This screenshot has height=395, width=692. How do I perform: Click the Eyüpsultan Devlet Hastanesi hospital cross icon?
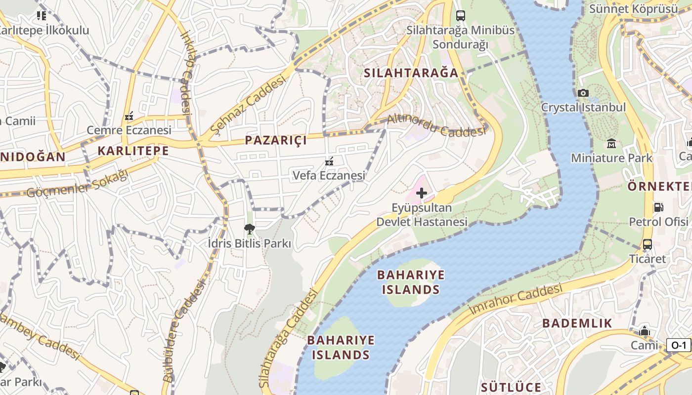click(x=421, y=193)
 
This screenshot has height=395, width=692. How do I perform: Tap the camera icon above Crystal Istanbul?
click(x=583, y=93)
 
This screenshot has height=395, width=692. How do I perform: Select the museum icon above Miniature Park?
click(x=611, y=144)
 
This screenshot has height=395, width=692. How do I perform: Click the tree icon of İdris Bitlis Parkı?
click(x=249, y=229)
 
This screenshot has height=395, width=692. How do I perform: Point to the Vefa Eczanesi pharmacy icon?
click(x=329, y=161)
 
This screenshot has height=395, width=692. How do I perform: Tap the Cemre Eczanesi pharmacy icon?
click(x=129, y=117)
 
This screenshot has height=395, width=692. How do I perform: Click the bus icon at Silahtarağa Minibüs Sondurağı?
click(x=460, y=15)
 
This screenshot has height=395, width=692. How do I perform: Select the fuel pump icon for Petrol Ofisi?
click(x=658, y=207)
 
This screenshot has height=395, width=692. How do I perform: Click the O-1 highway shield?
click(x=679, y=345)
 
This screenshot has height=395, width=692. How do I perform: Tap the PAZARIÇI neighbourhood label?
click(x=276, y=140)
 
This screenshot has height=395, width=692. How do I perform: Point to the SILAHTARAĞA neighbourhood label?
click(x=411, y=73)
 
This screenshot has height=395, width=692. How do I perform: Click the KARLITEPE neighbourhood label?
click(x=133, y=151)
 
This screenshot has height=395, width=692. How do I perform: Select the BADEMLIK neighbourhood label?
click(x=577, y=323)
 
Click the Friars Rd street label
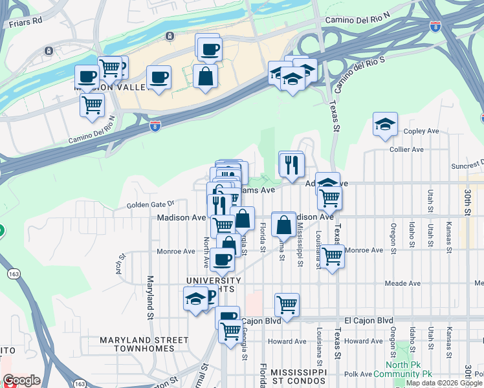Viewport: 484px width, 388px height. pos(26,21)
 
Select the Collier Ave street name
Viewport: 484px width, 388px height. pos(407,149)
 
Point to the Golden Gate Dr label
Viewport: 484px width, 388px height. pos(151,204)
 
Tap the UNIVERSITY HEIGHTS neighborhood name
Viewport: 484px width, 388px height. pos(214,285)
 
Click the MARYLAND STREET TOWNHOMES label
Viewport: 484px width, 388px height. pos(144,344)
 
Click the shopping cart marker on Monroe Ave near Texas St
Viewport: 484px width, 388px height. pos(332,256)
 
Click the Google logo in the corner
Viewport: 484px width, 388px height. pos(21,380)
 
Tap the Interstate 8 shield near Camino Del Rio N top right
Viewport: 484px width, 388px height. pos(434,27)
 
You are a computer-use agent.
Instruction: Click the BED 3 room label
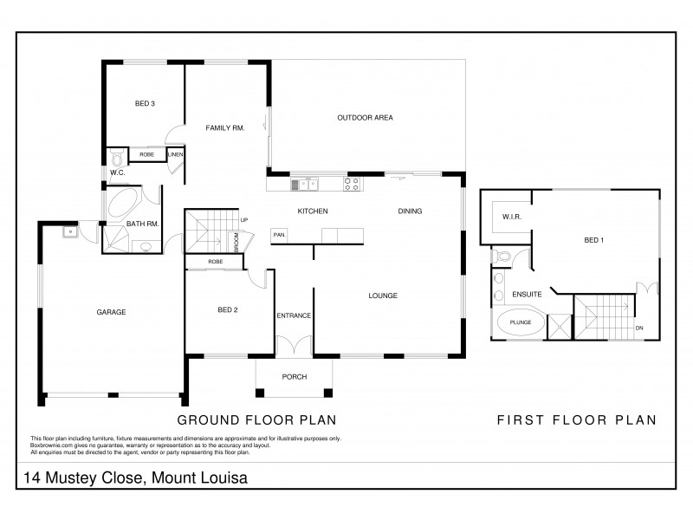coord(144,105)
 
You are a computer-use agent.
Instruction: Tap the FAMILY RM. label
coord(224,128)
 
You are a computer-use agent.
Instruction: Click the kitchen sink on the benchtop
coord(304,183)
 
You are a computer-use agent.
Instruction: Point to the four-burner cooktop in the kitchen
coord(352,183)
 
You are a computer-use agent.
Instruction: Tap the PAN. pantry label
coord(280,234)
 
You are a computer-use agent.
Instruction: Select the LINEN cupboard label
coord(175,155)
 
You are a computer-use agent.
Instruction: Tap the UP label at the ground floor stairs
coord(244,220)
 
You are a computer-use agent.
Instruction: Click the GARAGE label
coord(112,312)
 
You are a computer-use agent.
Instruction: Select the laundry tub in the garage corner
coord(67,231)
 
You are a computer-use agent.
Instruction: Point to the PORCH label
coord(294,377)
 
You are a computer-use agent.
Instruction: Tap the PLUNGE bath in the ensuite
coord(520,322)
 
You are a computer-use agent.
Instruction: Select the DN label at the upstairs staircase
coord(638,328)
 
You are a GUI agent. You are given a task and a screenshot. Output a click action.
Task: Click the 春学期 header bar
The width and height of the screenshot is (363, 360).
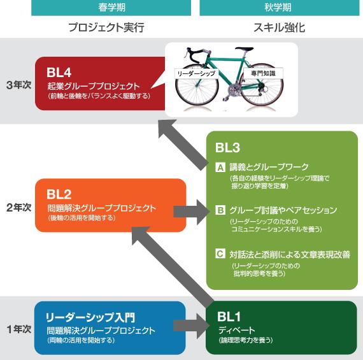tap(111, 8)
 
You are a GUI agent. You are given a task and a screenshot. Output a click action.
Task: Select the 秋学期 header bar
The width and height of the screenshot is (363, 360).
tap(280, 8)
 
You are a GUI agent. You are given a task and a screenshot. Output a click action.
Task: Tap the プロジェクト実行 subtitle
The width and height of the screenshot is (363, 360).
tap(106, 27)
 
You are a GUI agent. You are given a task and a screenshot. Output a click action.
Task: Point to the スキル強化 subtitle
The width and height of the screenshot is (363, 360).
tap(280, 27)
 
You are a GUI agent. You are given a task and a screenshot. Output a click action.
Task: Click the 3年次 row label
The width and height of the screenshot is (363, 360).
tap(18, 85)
####
Reproduce the data verbatim, beginning at the line that contains "above Crystal Istanbul?" and continuing through the line that contains "Viewport: 484px width, 388px height. pos(332,256)", with both of those lines included. Leave out any pictures.

This screenshot has height=395, width=692. How do I perform: Tap the camera icon above Crystal Istanbul?
click(x=583, y=93)
 
This screenshot has height=395, width=692. How do I perform: Select the museum icon above Miniature Park?
click(x=611, y=144)
 
This screenshot has height=395, width=692. How do I perform: Click the tree icon of İdris Bitlis Parkı?
click(x=249, y=229)
 
This screenshot has height=395, width=692. How do I perform: Point to the Vefa Eczanesi pharmacy icon?
click(x=329, y=161)
 
This screenshot has height=395, width=692. How do I perform: Tap the Cemre Eczanesi pharmacy icon?
click(x=129, y=117)
 
This screenshot has height=395, width=692. How do I perform: Click the bus icon at Silahtarağa Minibüs Sondurağı?
click(x=460, y=15)
 
This screenshot has height=395, width=692. How do I perform: Select the fuel pump icon for Petrol Ofisi?
click(x=658, y=207)
 
This screenshot has height=395, width=692. How do I perform: Click the O-1 highway shield?
click(x=679, y=345)
 
This screenshot has height=395, width=692. How do I perform: Tap the PAZARIÇI neighbourhood label?
click(x=276, y=140)
 
This screenshot has height=395, width=692. How do I perform: Point to the SILAHTARAĞA neighbourhood label?
click(x=411, y=73)
 
This screenshot has height=395, width=692. How do I perform: Click the KARLITEPE neighbourhood label?
click(x=133, y=151)
 
This screenshot has height=395, width=692. How do I perform: Select the BADEMLIK neighbourhood label?
click(x=577, y=323)
 
Click the Friars Rd street label
Viewport: 484px width, 388px height. pos(26,21)
 
Select the Collier Ave street name
Viewport: 484px width, 388px height. pos(407,149)
 
Point to the Golden Gate Dr label
Viewport: 484px width, 388px height. pos(151,204)
 
Tap the UNIVERSITY HEIGHTS neighborhood name
Viewport: 484px width, 388px height. pos(214,285)
 
Click the MARYLAND STREET TOWNHOMES label
Viewport: 484px width, 388px height. pos(144,344)
 
Click the shopping cart marker on Monroe Ave near Texas St
Viewport: 484px width, 388px height. pos(332,256)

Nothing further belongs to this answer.